- [WHAT YOU NEED TO DO]
Answer these questions from the forum thread about the two charged beads on a wire below.
1. What mass is given for the second bead?
2. Which term does the first reply say is on the wrong side of the equation?
3. Which trig function does the third reply suspect should be used?

A bead with charge q1 = 2.07 μC is fixed in place at the end of a wire which makes an angle of θ = 33.4° with respect to the horizontal. A second bead with mass m2 = 3.59 g and charge 4.30 μC slides without friction on the wire. What is the distance d where the force of the Earth's gravity on m2 is balanced by the electric force between the two beads? Neglect the gravitational interaction between the two beads.
I've set it up like this: m2 * 9.8 = (k * q1 * q2)/d^2) * sin(theta), but still it is incorrect. Any suggestions.
2006-09-02 08:13:42 · 3 answers · asked by eltel2910 1 in Science & Mathematics ➔ Physics
The component of the 2nd bead's weight that points along the wire must balance the force of opposition at the distance d. You have the term sin(theta) on the wrong side of the equation.
2006-09-02 09:33:56 · answer #1 · answered by sojsail 7 · 0⤊ 0⤋
Yes I think you have it about as correct as need be. Ask a scientist to half a number over and over and what is the answer? He will say you can't get there. Ask an engineer and he will say I can get close enough. Are you a scientist or engineer type?
2006-09-02 15:21:06 · answer #2 · answered by Benj 2 · 0⤊ 0⤋
poster above is correct, but also make sure you are using the correct trig function. I suspect it may be cos(theta), the wire makes angle theta w.r.t horizontal.
2006-09-02 19:44:35 · answer #3 · answered by tomz17 2 · 0⤊ 0⤋

- [DATASET ROWS]
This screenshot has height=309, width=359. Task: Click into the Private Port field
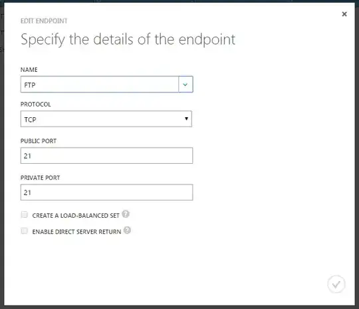106,192
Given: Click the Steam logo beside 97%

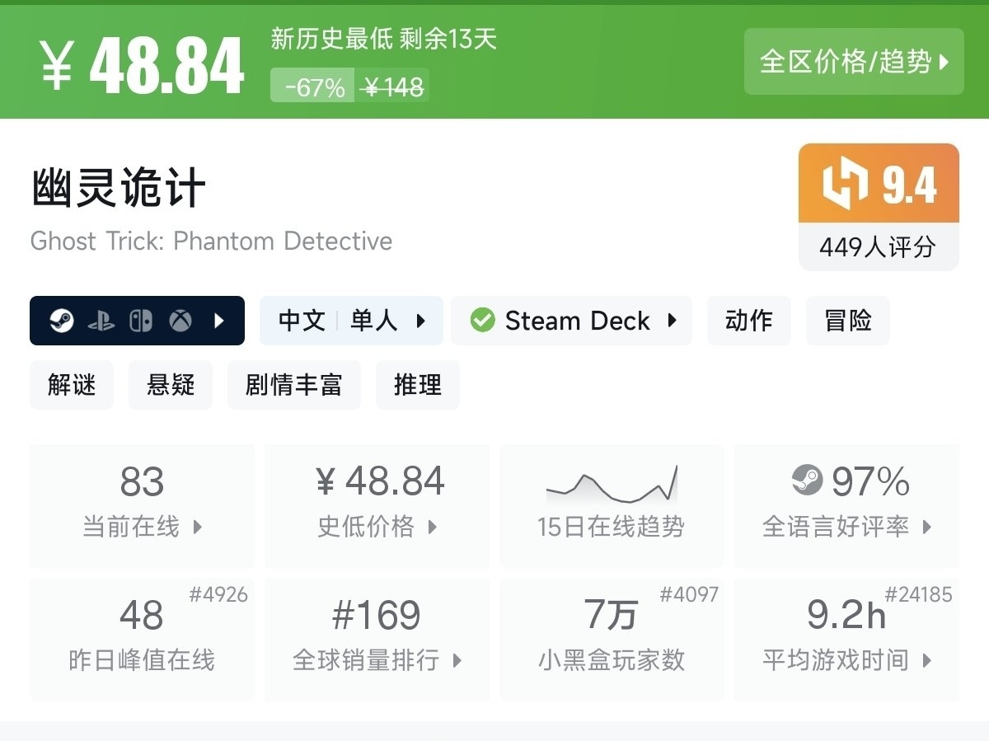Looking at the screenshot, I should point(807,481).
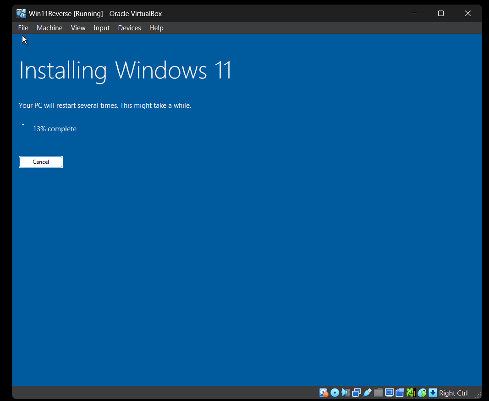Toggle keyboard capture via the keyboard status icon
Screen dimensions: 489x401
433,393
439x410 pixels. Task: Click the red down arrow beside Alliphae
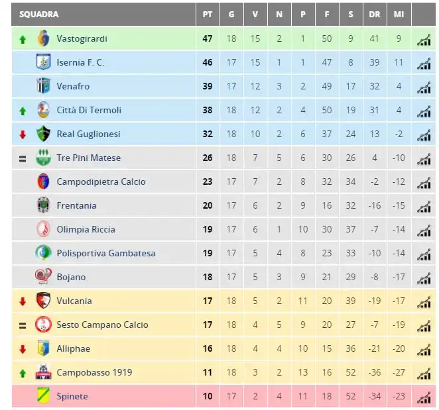coord(23,349)
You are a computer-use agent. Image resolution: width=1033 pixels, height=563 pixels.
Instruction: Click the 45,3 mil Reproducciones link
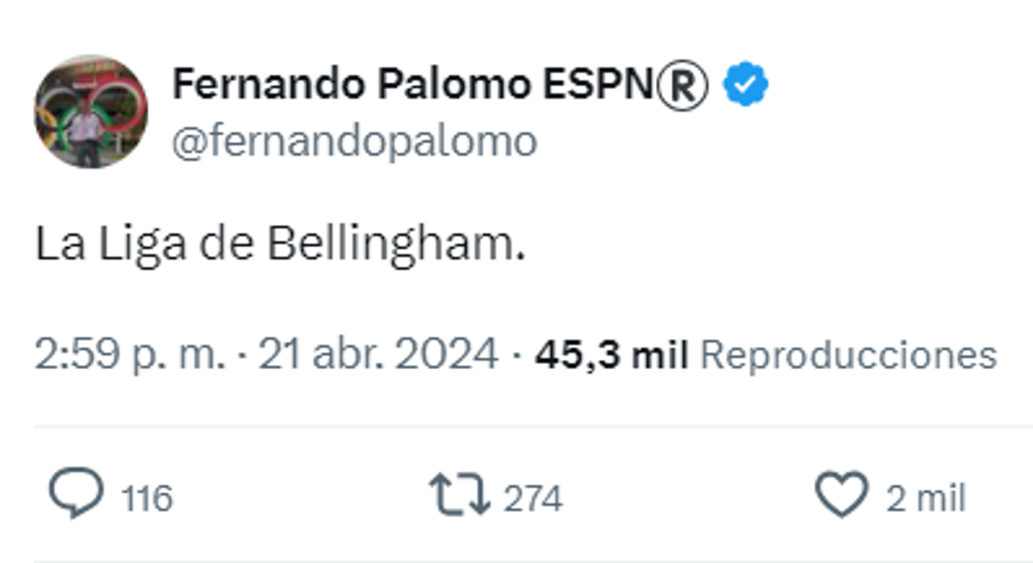click(611, 351)
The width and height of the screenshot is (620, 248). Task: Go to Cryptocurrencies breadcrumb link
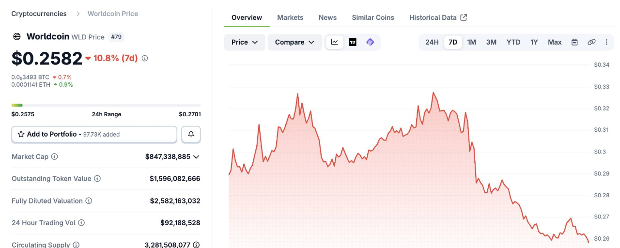pos(39,14)
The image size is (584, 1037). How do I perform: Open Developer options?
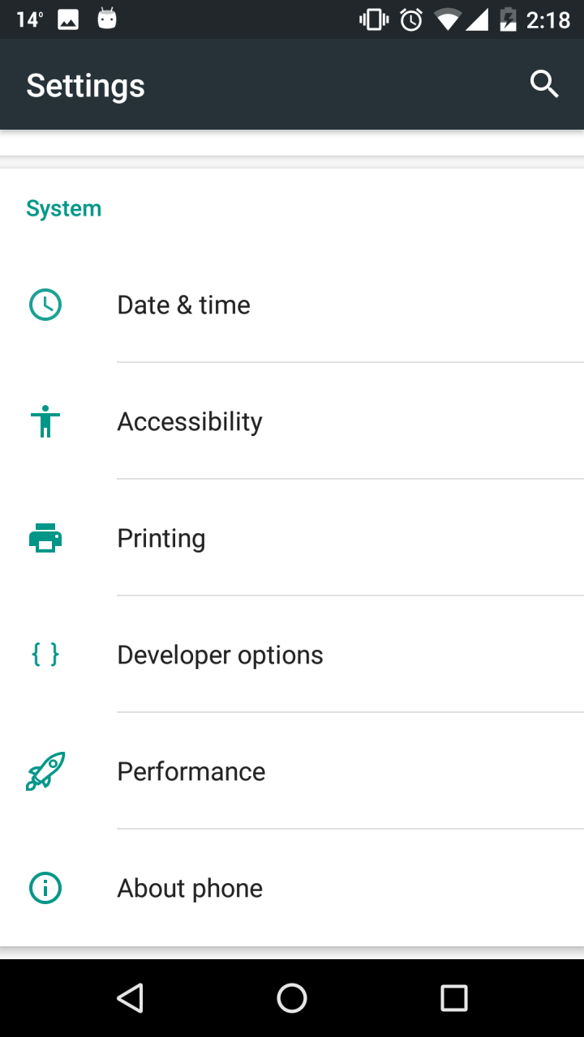tap(292, 655)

- [FINAL RESULT]
1. 3.59 g
2. sin(theta)
3. cos(theta)